На улице, медленным шагом направляясь домой, я думал: ‘Не так ли и все в жизни? Мы идем со всем и со всеми бок-о-бок и все видим только в профиль: и людей, и события, и явления, и идеи… Могучая, сверкающая всеми огнями страстей жизнь, как ‘Sonata passionate’, перекатывается шумными волнами по поверхности наших чувств, оставляя нас только развлекающимися, безучастными слушателями и зрителями. Но стоит какому-нибудь ничем неудержимому воплю-рыданию нарушить ‘ритм’ и ‘гармонию’ нашего беспечального бытия, стоит заставить зазвучать струны нашей души — и мы, повернувшись на зов, встаем лицом к лицу с зовущим, смотрим глаза в глаза, как в душу человека, в недра мировой скорби, и благоговейным участием согреваются наши съежившиеся от житейского холода сердца’…
После того вечера я ни разу не встретился с этой дамой.

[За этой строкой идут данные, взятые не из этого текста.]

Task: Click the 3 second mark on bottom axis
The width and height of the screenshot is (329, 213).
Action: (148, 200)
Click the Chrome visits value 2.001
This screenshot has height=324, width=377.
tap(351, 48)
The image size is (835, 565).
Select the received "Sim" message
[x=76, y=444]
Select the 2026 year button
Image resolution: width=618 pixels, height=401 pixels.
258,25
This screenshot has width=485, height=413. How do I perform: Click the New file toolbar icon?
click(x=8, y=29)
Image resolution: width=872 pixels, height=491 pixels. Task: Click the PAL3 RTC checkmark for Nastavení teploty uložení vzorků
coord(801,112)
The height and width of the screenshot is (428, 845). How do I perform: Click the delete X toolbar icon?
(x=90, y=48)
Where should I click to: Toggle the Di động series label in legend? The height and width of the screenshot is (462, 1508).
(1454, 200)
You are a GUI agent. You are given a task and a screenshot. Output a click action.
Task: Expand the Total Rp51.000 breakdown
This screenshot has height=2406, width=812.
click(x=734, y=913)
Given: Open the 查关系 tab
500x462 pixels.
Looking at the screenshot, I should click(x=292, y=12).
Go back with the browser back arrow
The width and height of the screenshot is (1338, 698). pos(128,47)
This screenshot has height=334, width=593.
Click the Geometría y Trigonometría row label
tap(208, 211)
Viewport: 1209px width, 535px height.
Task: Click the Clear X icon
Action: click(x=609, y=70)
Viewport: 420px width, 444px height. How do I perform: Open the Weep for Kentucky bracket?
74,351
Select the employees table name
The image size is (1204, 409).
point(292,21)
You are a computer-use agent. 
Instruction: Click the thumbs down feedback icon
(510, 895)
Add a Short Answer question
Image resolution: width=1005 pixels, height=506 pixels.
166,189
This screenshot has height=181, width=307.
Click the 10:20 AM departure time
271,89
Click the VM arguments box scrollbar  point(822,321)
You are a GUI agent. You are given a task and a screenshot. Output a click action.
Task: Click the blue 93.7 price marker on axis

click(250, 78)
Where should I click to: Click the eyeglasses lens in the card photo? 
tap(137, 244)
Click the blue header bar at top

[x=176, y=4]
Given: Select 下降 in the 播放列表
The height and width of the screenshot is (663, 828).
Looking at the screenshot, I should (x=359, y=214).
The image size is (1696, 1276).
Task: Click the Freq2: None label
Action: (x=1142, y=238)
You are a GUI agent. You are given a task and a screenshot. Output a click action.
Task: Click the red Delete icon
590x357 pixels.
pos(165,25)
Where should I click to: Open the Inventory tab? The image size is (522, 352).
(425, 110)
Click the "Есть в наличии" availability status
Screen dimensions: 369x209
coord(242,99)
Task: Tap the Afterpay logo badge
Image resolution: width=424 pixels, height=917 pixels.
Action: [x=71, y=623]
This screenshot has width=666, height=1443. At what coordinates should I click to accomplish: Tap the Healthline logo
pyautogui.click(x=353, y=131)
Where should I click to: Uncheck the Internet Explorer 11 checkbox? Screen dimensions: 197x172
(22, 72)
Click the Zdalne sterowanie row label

Но воспоминание о ней живет в моей душе, и в нем как будто объединяется все, что я знал в жизни печального. И всякий раз теперь, когда до меня доносится из житейского гула отголосок какого-нибудь ужаса жизни, царственно прекрасный образ этой Матери Скорбящей восстает в моем воображении, мне точно опять слышатся звуки рыдающей скрипки, и опять хочется пред Кем-то упасть на колени и Кого-то молить об умалении горя людского.